I'll say right off that hunting pen-raised birds is not my favorite thing - it feels like you're just killing chickens with a shotgun instead of an ax. But it's the only kind of pheasant hunting I usually get to do here, because California doesn't have a great deal of good pheasant habitat anymore. And like all the hunting I do, it involves the outdoors, exercise and, if you play your cards right, food for your freezer.

So you take whatever opportunities you can get - and with pheasant season over, dog training hunts are your only opportunities.

Besides, this would be my first chance to use my new upland vest I'd just bought from SHE Safari. I love test driving clothes!

Dana and I met under a big oak tree near a river and she released two of the four dogs she brought: Tule and Kidd. As we set out, she warned me: The oats in the field were high - higher than she expected - so getting the birds to flush would be difficult.

The dogs quickly found a spot that reeked of pheasant, but search as they might, they couldn't find him. Perhaps he had moved, or perhaps he had hunkered down so effectively that he couldn't be found. We moved on, and not 50 yards later, her dogs flushed a bird.

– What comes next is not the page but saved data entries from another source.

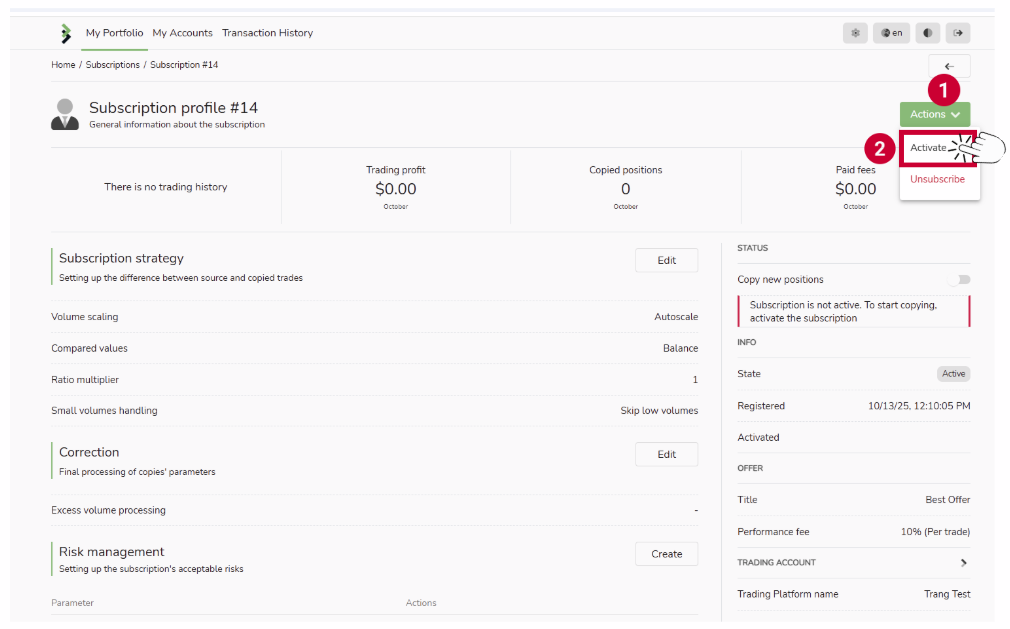Viewport: 1010px width, 629px height.
Task: Click the logout icon in header
Action: (x=957, y=33)
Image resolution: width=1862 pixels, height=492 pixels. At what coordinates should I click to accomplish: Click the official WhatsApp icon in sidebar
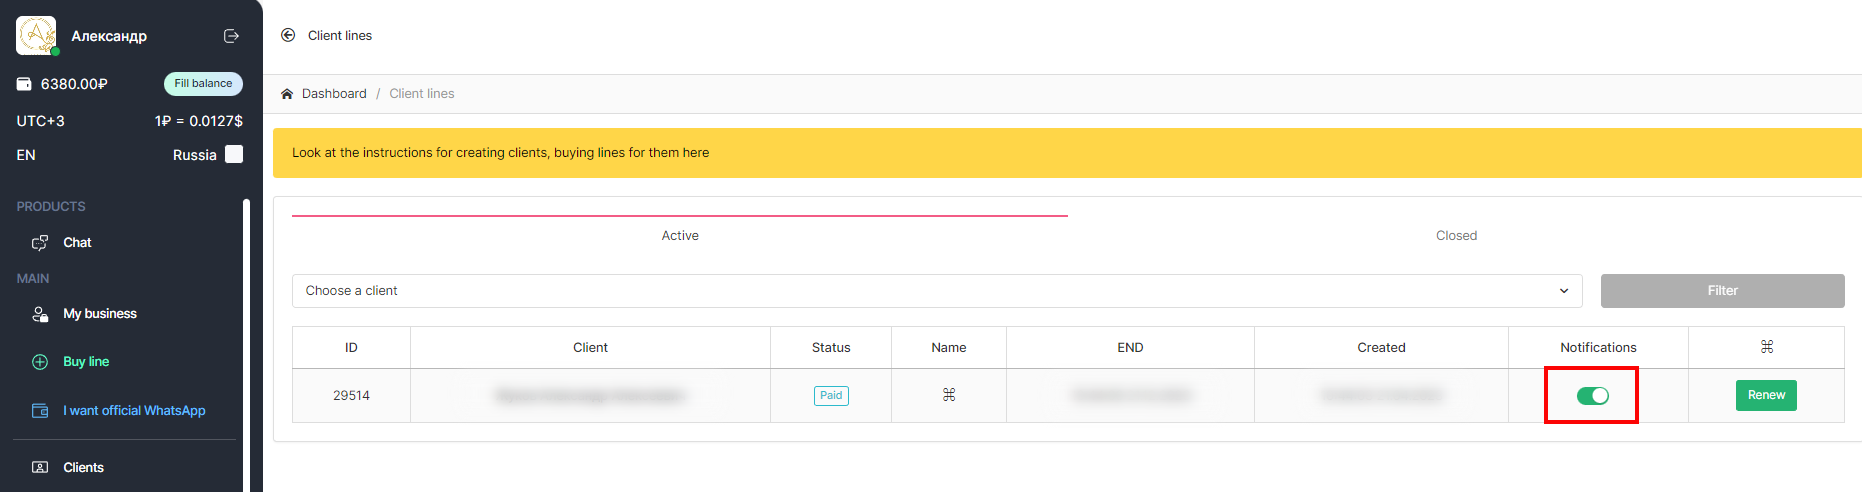(x=40, y=411)
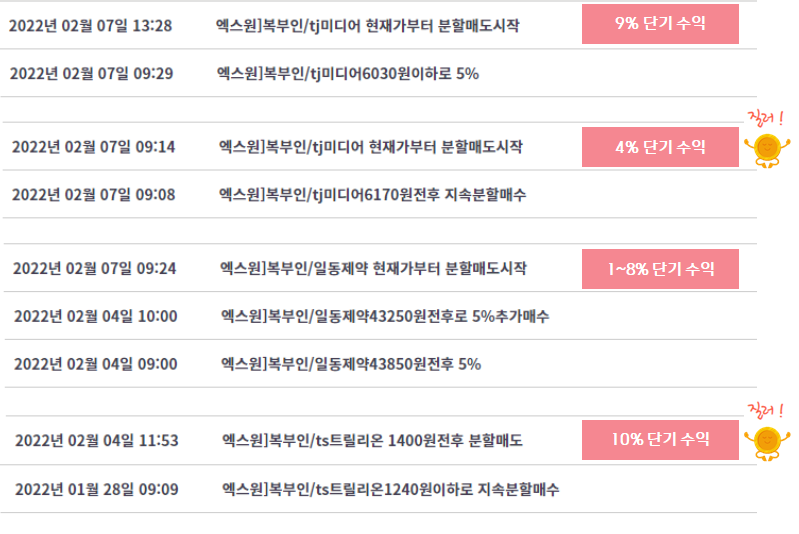
Task: Click the 2022년 01월 28일 09:09 timestamp
Action: click(97, 490)
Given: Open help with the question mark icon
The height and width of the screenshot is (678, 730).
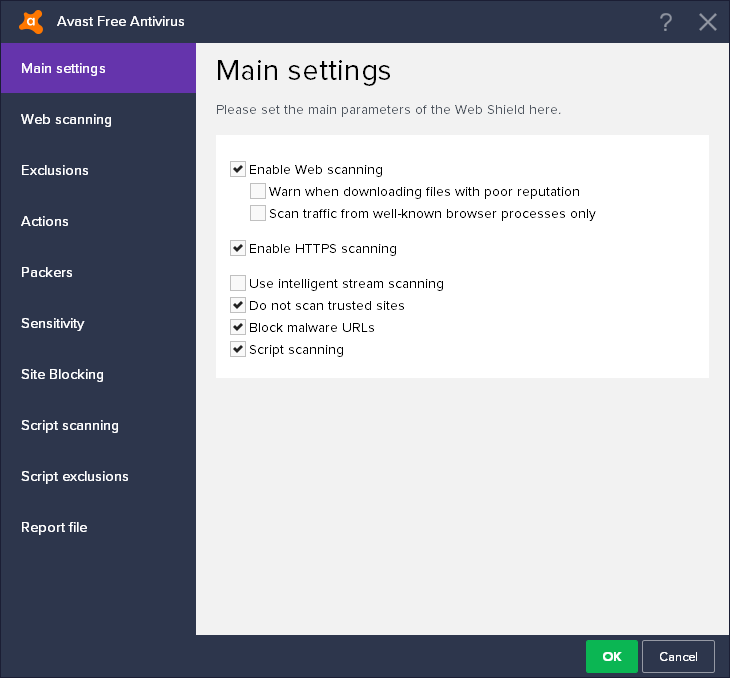Looking at the screenshot, I should (x=666, y=22).
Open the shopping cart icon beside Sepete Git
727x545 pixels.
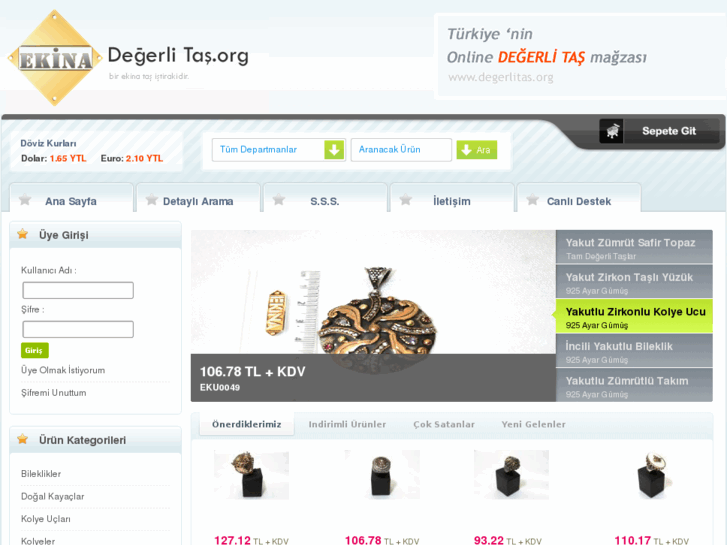point(612,131)
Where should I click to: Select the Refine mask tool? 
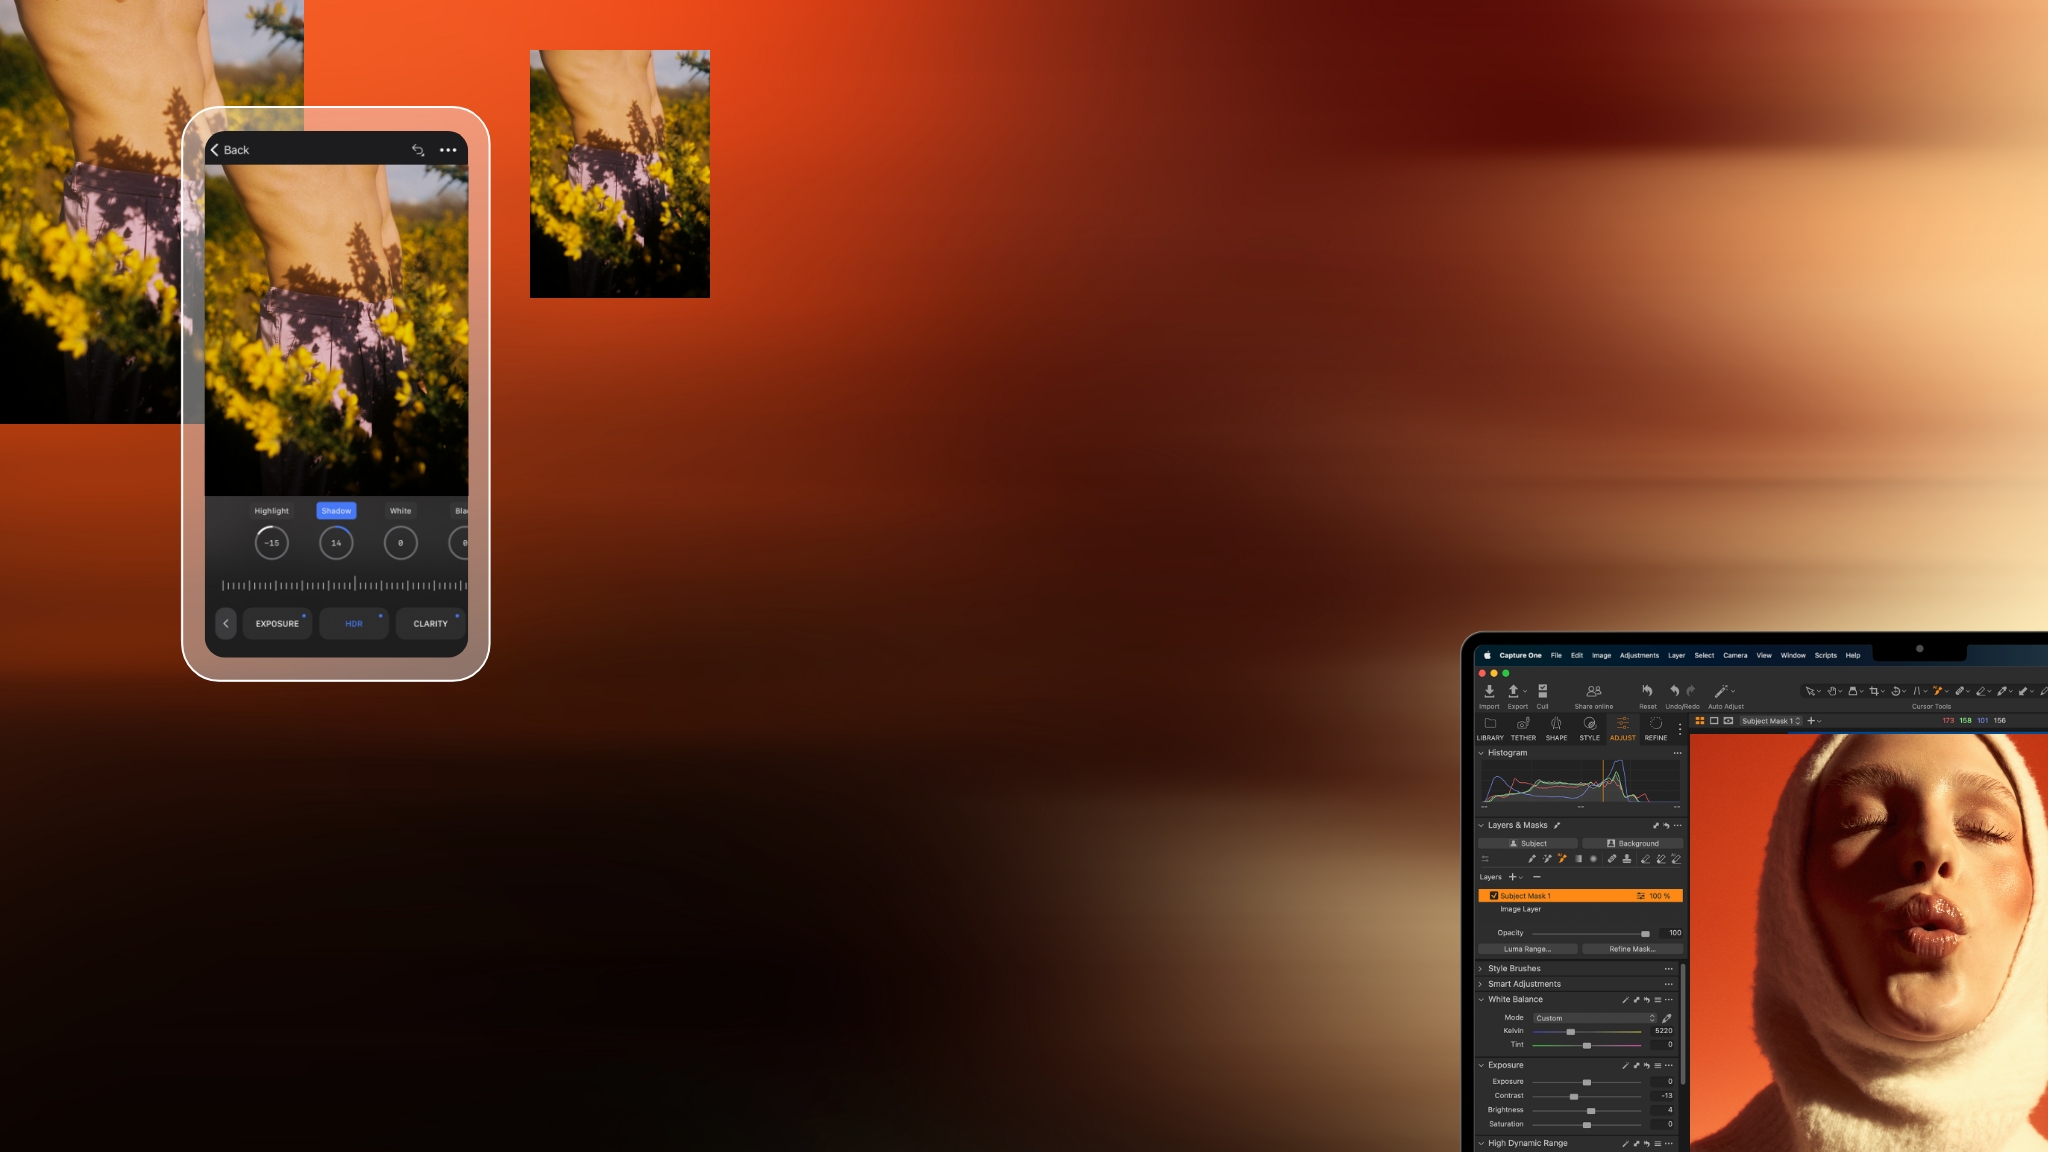coord(1634,949)
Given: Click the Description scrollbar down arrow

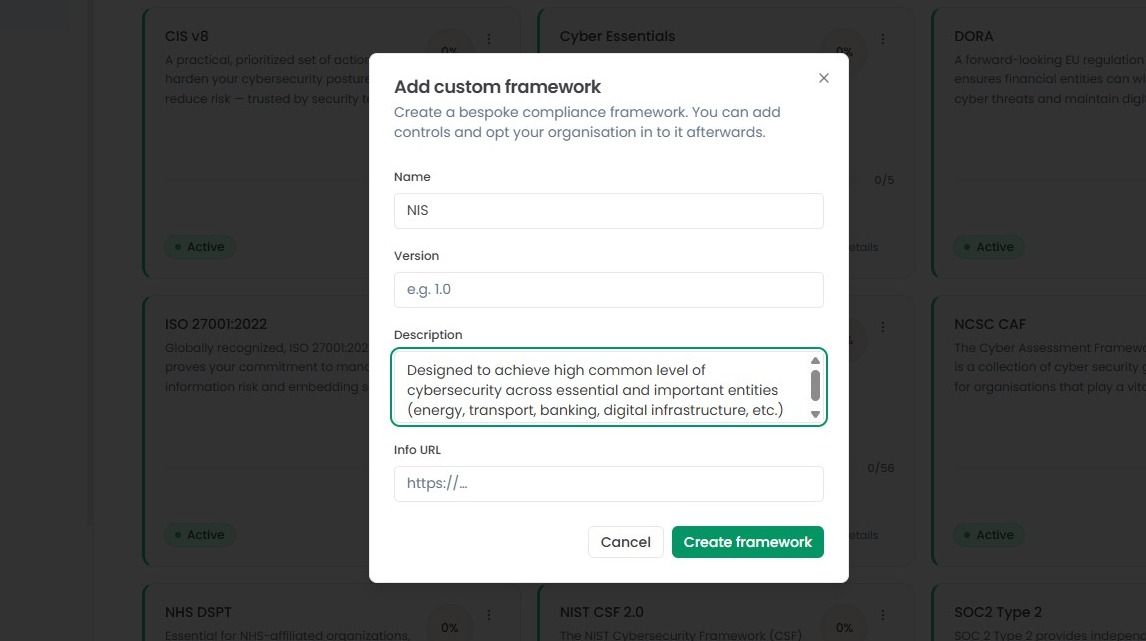Looking at the screenshot, I should click(x=815, y=414).
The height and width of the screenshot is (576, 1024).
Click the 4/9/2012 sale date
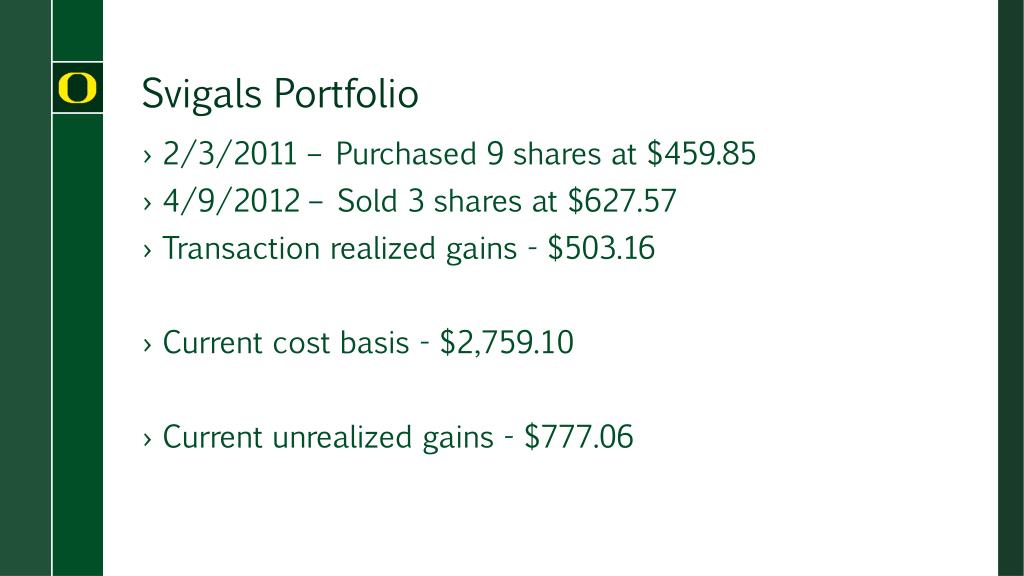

A red plastic ribbon trailed from his foot - the sign that he was one of the birds Dana had just released, not a wild pheasant that was out of season. I was clear to shoot.

He zoomed toward some trees.

Bang!

Missed. Had I completely forgotten how to mount my gun? Apparently so. He was nearly in the trees now.

Bang!

He dropped. Dana sent Tule and Kidd to pick up the fruits of their good sniffing.

"Good thing you got him on that second shot," she said. "He'd've been gone."

"I know!"

Pheasant hunting is so different from duck hunting. Ducks don't surprise you - you see them coming in, you wait for the moment and then you stand, mount your gun and shoot. With pheasants, even though I can see the dogs are onto something, I still jump when that colorful rooster explodes into the air. This is where my inexperience really shows: I mount my gun poorly and try to make the best of my bad positioning.

Dana took the pheasant from her dog and handed him to me. I stuffed him into the game-bag pocket of my new vest, splattering blood on my hands, vest and pants in the process. First blood - my vest had been initiated.

We continued plowing through the oat fields for some time, beelining from one field to the next, then milling around wherever the dogs smelled something yummy. This tangle to the right here? That's an actual map of our hunt - 3 miles, all told. (And yes, I know I'm a geek for carrying a GPS running watch on a hunt.)

The dogs did find two more birds. But as we feared, they didn't flush from the tall green oats; the dogs simply grabbed them and handed them to Dana. One for Dana, one for me - good practice for the dogs, no practice for the gunner, but dinner nonetheless.

We headed back to our cars for a break. For Round 2, we would hunt with a full pack: Her husband was on the way with his dog, Diesel, and Dana would let loose her other two dogs, Marzee and Teddy.

And here's where the hunt got special: This was Teddy's first hunt.

Teddy is a pup - he was a little tiny thing when Dana and I first started emailing each other in December - one of Marzee's last litter. He'd never sniffed out a pheasant, never heard a gunshot, never had a bird in his mouth.

When we set out into the field again, it was almost surreal watching the dogs work. In most places, the oats were over their shoulders, so they didn't so much run across the field as leap across it.

When they ran as a pack, it was like watching giant strands of black silk thread weaving themselves in and out of a green tapestry, a picture of grace and energy that will forever be imprinted on my memory.

As often as not, though, Teddy wasn't part of that picture because he was staying close to Dana - too close, clinging to her heels like a nervous child.

"Get off me, Teddy!" she'd holler at him, gently.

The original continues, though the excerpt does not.